シェラビーはミベルサ大陸の地図に引き続いて、今度はホスフェの地図を開いた。
「これからの二年、ホスフェは大いに荒れます。何故だか分かりますか?」
「……」
レミリアは地図をしばらく眺めていたが、ピンとこない。
(荒れるというのはナイヴァルとフェルディスがこの二年間、綱引きをするだろう、ということだと思うけど、それは二年間に限らないはず)
いくらシェラビーが辣腕といえども、二年の間にナイヴァル国内を掌握しつつ、かつホスフェの件を片付けるとも思えない。そうなると、二年と時間を区切った理由が不明である。

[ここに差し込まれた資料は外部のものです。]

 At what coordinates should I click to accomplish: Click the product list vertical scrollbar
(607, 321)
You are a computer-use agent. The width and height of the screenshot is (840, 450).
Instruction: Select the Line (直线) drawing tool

(同様に、フェルディスが二年間で勝負を決めに行けるとも思えない。となると、ホスフェがこの二年の間で考えを決めるということかしら? あっ)
レミリアはようやく理解した。
「二年後、正確には三年後の春に元老院選挙が行われるということですか」
シェラビーがにんまりと笑って、「その通りです」と頷く。
「これまで、ホスフェは王国を嫌うということがありましたので全体的にナイヴァル寄りだったのですが、リヒラテラの戦い以降、首都オトゥケンイェル近郊もフェルディス寄りとなりました」
「今のところ、他の地域はナイヴァル寄りですね」
「はい。ただ、南部のフグィ周辺や西部のセンギリ周辺は特に何もしなくてもナイヴァル寄りでしょうが、その他の地域については怪しいところがあります。彼らを動かすためにフェルディス派はあの手この手を使っていくだろうと思います。手始めにフェルディス本国が近いうちに再度リヒラテラ方面に侵攻しそうだという話が入っております」
「……侵攻すれば反発しそうなものですが、オトゥケンイェルや東部はそう考えないわけですね」
東部地域からすれば、「フェルディスに反対的なものがいるから、攻め込まれるのだという理屈になるのであろう。一事が万事そういう方向に進んでしまった場合、放任しているとホスフェが二分されてしまう恐れもある。
「その通りです」
「場合によっては、ナイヴァルも西部に攻め込むということがありえるのですか?」
「絶対にない、とは言えませんね。そうさせないために、レミリア王女の力を借りることができればと考えています」
「……今すぐの回答は無理です。少し考えさせてもらえないでしょうか?」
「構いません。その間のサンウマでの滞在費用は回答にかかわらず、こちらの方で出しましょう」
「いいえ、仮にお世話になる場合でもそうした費用は私の方で出します。恩義を受けて、意見を変えるようなことはしたくないですので」
「これは私としたことが」
シェラビーがしてやられたと苦笑した。
馬車で屋敷まで戻る間に、エレワが尋ねてくる。
「引き受けるんですか?」
「ホスフェには元々行くつもりだったからね。あと、ホスフェの政治体制は他所にはないものだし、大国二つに囲まれてそれがないがしろにされるのは忍びないところもあるわ」
「ということは、引き受ける方向性ではある、と?」
「一応は、ね。ただ、一日、二日置くと違うものが見えてくるかもしれないし、明日明後日と釣りでもしながら考えるわ」
「国王陛下なら、もう少し社交場とかそういうところで日を過ごしてくれと言われるでしょうね」
「エレワがお金を出してくれるなら社交場で二日過ごしてから、二日間釣りをして考えてもいいけど」
レミリアが笑いながら回答すると、エレワも「駄目だ、これは」とばかりに苦笑いを浮かべた。